- Text -
******
Aus dem Französischen von Eva Moldenhauer. Anthropologie als Kritik der modernen Welt, als der Versuch, alternative Welten und Lebensformen sichtbar zu machen - das war der Kern von Claude Lévi-Strauss' wissenschaftlichem Wirken. Dieser posthum veröffentlichte Band versammelt drei bisher unveröffentlichte Vorträge, die Lévi-Strauss 1986 in Japan gehalten hat. Sie gehen der Frage nach, welche Rolle die Anthropologie in der modernen Welt spielen kann, und setzen bei der Feststellung an, daß das westliche Gesellschafts- und Fortschrittsmodell durch die ökologischen Folgen der kapitalistischen Industrialisierung, die Umweltzerstörung und die Ausbeutung natürlicher Ressourcen in eine Sackgasse geraten ist. Hier kommt nun die Anthropologie ins Spiel, da sie alternative Gesellschaftsmodelle und einen anderen Umgang mit der Natur untersucht und zur Kenntnis bringen kann. Diese anthropologische Aufklärung führt Lévi-Strauss an einer Reihe von hochaktuellen Beispielen, die sich etwa mit dem Sexual- und Familienleben und der Reproduktionsmedizin oder alternativen Formen des ökonomischen Austauschs befassen, vor. Indem die Anthropologie uns die Augen für Differenzen öffnet und uns mit anderen Lebensformen bekanntmacht, trägt sie zur Bildung eines demokratischen Humanismus bei. Das war Lévi-Strauss' große Hoffnung und das tiefere Motiv seiner Forschungen.

Rezensionsnotiz zu Die Tageszeitung, 10.10.2012

Als Einführung in das Denken des Großethnologen Claude Levi-Strass kann Rezensent Christof Forderer dieses Buch sehr empfehlen. Es versammelt Vorträge, die Levi-Strauss Mitte der achtziger Jahre in Tokio gehalten hat und in denen er nach einem neuen Energieschub für die erschöpfte westliche Zivilisation bei den frühen Gesellschaften suchte. Allerdings beschränkt sich der Nutzen des Buchs für den Rezensenten auf eben jene Grundgedanken. Denn der praktische Ertrag beläuft sich für Forderer auf die Erkenntnis, dass die frühen Gesellschaft nicht so viel "kulturelle Ordnung", aber auch nicht so viel "soziale Unordnung" geschaffen hätten. Den Biologismus und die Nietzeanischen Züge im Denken von Levi-Strauss hält Forderer dabei nur noch für begrenzt anknüpfungsfähig.
******
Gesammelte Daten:

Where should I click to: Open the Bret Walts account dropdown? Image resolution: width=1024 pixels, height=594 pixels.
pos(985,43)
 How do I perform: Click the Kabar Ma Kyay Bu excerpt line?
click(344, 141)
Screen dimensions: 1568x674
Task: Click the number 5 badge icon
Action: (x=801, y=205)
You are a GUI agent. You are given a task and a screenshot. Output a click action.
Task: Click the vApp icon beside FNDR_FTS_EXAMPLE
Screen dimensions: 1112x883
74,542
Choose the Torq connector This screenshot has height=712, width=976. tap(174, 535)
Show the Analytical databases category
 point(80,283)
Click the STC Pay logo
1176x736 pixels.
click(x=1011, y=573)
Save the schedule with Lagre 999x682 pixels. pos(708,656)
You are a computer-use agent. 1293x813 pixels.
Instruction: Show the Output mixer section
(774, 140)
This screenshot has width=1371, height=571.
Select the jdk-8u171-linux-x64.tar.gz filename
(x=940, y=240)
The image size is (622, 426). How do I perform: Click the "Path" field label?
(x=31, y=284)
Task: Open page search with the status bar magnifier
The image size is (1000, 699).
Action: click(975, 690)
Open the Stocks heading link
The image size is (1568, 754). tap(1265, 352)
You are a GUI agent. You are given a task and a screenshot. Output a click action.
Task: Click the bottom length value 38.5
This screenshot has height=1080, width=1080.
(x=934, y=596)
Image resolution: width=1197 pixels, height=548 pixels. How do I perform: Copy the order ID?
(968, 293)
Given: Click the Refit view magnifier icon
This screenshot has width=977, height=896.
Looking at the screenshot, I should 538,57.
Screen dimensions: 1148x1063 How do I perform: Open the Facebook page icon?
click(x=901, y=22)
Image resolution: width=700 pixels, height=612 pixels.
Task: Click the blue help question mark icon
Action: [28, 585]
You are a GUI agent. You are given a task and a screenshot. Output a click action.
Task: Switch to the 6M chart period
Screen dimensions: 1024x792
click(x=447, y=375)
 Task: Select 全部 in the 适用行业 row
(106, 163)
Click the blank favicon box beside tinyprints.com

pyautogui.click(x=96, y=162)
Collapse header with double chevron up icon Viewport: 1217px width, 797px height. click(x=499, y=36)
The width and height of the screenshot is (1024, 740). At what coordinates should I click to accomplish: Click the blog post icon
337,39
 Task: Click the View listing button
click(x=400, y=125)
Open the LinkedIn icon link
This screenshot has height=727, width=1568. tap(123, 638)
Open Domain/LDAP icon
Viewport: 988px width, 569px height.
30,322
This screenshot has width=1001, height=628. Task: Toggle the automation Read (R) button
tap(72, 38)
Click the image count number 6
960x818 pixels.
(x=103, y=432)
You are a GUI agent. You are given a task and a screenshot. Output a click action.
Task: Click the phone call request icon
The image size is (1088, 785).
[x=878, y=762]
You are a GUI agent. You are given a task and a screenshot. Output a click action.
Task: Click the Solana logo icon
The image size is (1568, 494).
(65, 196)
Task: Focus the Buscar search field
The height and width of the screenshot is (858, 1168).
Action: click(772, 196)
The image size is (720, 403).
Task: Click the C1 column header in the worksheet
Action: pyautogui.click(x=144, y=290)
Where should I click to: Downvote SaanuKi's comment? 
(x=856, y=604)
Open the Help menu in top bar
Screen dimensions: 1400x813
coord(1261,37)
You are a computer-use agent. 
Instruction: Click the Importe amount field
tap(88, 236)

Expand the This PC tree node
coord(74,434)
******
Bitte schreiben Sie den Text über Lévi-Strauss' Vorträge zwischen „Rezensionsnotiz zu Die“ und „für begrenzt anknüpfungsfähig.“ einschließlich neu und ersetzen Sie dabei „Vorträge“ durch „Reden“.

Rezensionsnotiz zu Die Tageszeitung, 10.10.2012

Als Einführung in das Denken des Großethnologen Claude Levi-Strass kann Rezensent Christof Forderer dieses Buch sehr empfehlen. Es versammelt Reden, die Levi-Strauss Mitte der achtziger Jahre in Tokio gehalten hat und in denen er nach einem neuen Energieschub für die erschöpfte westliche Zivilisation bei den frühen Gesellschaften suchte. Allerdings beschränkt sich der Nutzen des Buchs für den Rezensenten auf eben jene Grundgedanken. Denn der praktische Ertrag beläuft sich für Forderer auf die Erkenntnis, dass die frühen Gesellschaft nicht so viel "kulturelle Ordnung", aber auch nicht so viel "soziale Unordnung" geschaffen hätten. Den Biologismus und die Nietzeanischen Züge im Denken von Levi-Strauss hält Forderer dabei nur noch für begrenzt anknüpfungsfähig.